● Try it:
Please retype all the data below exactly, line for line.

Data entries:
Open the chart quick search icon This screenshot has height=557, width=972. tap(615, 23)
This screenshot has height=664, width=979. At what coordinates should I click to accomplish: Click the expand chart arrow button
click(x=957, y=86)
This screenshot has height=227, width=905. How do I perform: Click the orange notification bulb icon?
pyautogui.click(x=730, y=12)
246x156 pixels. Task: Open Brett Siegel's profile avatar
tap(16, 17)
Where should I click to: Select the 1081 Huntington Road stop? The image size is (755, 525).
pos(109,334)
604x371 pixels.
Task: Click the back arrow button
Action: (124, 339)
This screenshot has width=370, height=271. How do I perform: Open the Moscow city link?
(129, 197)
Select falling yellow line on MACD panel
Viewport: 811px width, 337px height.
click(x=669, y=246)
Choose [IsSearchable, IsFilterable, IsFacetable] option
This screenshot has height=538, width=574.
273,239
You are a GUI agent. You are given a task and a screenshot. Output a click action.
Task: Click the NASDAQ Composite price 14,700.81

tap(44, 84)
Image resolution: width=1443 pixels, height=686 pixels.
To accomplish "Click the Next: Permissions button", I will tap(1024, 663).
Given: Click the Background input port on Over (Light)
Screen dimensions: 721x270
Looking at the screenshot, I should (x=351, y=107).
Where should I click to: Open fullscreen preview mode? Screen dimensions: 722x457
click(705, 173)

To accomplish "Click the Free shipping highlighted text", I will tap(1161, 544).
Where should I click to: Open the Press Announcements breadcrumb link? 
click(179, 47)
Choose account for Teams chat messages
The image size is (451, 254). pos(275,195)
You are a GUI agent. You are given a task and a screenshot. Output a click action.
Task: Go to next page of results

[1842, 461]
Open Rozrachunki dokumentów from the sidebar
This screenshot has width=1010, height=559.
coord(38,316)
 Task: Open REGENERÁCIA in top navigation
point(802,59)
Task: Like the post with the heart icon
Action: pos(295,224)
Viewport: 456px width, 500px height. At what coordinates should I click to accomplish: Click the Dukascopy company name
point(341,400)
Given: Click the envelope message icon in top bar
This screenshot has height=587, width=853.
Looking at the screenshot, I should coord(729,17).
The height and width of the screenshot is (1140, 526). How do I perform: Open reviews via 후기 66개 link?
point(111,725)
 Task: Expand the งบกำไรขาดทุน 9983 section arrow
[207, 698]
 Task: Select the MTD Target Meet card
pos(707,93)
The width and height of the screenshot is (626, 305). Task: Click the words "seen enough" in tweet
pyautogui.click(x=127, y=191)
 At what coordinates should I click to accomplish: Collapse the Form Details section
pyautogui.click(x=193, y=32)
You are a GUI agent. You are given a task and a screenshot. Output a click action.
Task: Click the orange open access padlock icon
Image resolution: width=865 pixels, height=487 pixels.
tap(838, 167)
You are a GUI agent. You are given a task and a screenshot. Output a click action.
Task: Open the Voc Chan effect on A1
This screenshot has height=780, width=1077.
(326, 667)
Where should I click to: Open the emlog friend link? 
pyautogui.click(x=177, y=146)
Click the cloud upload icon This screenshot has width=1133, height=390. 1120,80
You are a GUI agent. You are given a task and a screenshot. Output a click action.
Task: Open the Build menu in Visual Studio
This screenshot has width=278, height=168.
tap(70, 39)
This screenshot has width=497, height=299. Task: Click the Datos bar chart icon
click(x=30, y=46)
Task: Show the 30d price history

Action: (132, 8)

● Solution for this task:
Open the chart quick search icon This screenshot has height=557, width=972. tap(615, 23)
This screenshot has height=664, width=979. At what coordinates should I click to accomplish: Click the expand chart arrow button
click(x=957, y=86)
This screenshot has height=227, width=905. How do I perform: Click the orange notification bulb icon?
pyautogui.click(x=730, y=12)
246x156 pixels. Task: Open Brett Siegel's profile avatar
tap(16, 17)
Where should I click to: Select the 1081 Huntington Road stop? The image size is (755, 525).
pos(109,334)
604x371 pixels.
Task: Click the back arrow button
Action: (124, 339)
This screenshot has width=370, height=271. How do I perform: Open the Moscow city link?
(129, 197)
Select falling yellow line on MACD panel
Viewport: 811px width, 337px height.
click(x=669, y=246)
Choose [IsSearchable, IsFilterable, IsFacetable] option
This screenshot has height=538, width=574.
273,239
You are a GUI agent. You are given a task and a screenshot. Output a click action.
Task: Click the NASDAQ Composite price 14,700.81

tap(44, 84)
Image resolution: width=1443 pixels, height=686 pixels.
To accomplish "Click the Next: Permissions button", I will tap(1024, 663).
Given: Click the Background input port on Over (Light)
Screen dimensions: 721x270
Looking at the screenshot, I should (x=351, y=107).
Where should I click to: Open fullscreen preview mode? Screen dimensions: 722x457
click(705, 173)

To accomplish "Click the Free shipping highlighted text", I will tap(1161, 544).
Where should I click to: Open the Press Announcements breadcrumb link? 
click(179, 47)
Choose account for Teams chat messages
The image size is (451, 254). pos(275,195)
You are a GUI agent. You are given a task and a screenshot. Output a click action.
Task: Go to next page of results

[1842, 461]
Open Rozrachunki dokumentów from the sidebar
This screenshot has width=1010, height=559.
coord(38,316)
 Task: Open REGENERÁCIA in top navigation
point(802,59)
Task: Like the post with the heart icon
Action: pos(295,224)
Viewport: 456px width, 500px height. At what coordinates should I click to accomplish: Click the Dukascopy company name
point(341,400)
Given: Click the envelope message icon in top bar
This screenshot has height=587, width=853.
Looking at the screenshot, I should coord(729,17).
The height and width of the screenshot is (1140, 526). How do I perform: Open reviews via 후기 66개 link?
point(111,725)
 Task: Expand the งบกำไรขาดทุน 9983 section arrow
[207, 698]
 Task: Select the MTD Target Meet card
pos(707,93)
The width and height of the screenshot is (626, 305). Task: Click the words "seen enough" in tweet
pyautogui.click(x=127, y=191)
 At what coordinates should I click to accomplish: Collapse the Form Details section
pyautogui.click(x=193, y=32)
You are a GUI agent. You are given a task and a screenshot. Output a click action.
Task: Click the orange open access padlock icon
Image resolution: width=865 pixels, height=487 pixels.
tap(838, 167)
You are a GUI agent. You are given a task and a screenshot. Output a click action.
Task: Open the Voc Chan effect on A1
This screenshot has height=780, width=1077.
(326, 667)
Where should I click to: Open the emlog friend link? 
pyautogui.click(x=177, y=146)
Click the cloud upload icon This screenshot has width=1133, height=390. 1120,80
You are a GUI agent. You are given a task and a screenshot. Output a click action.
Task: Open the Build menu in Visual Studio
This screenshot has width=278, height=168.
tap(70, 39)
This screenshot has width=497, height=299. Task: Click the Datos bar chart icon
click(x=30, y=46)
Task: Show the 30d price history

Action: (132, 8)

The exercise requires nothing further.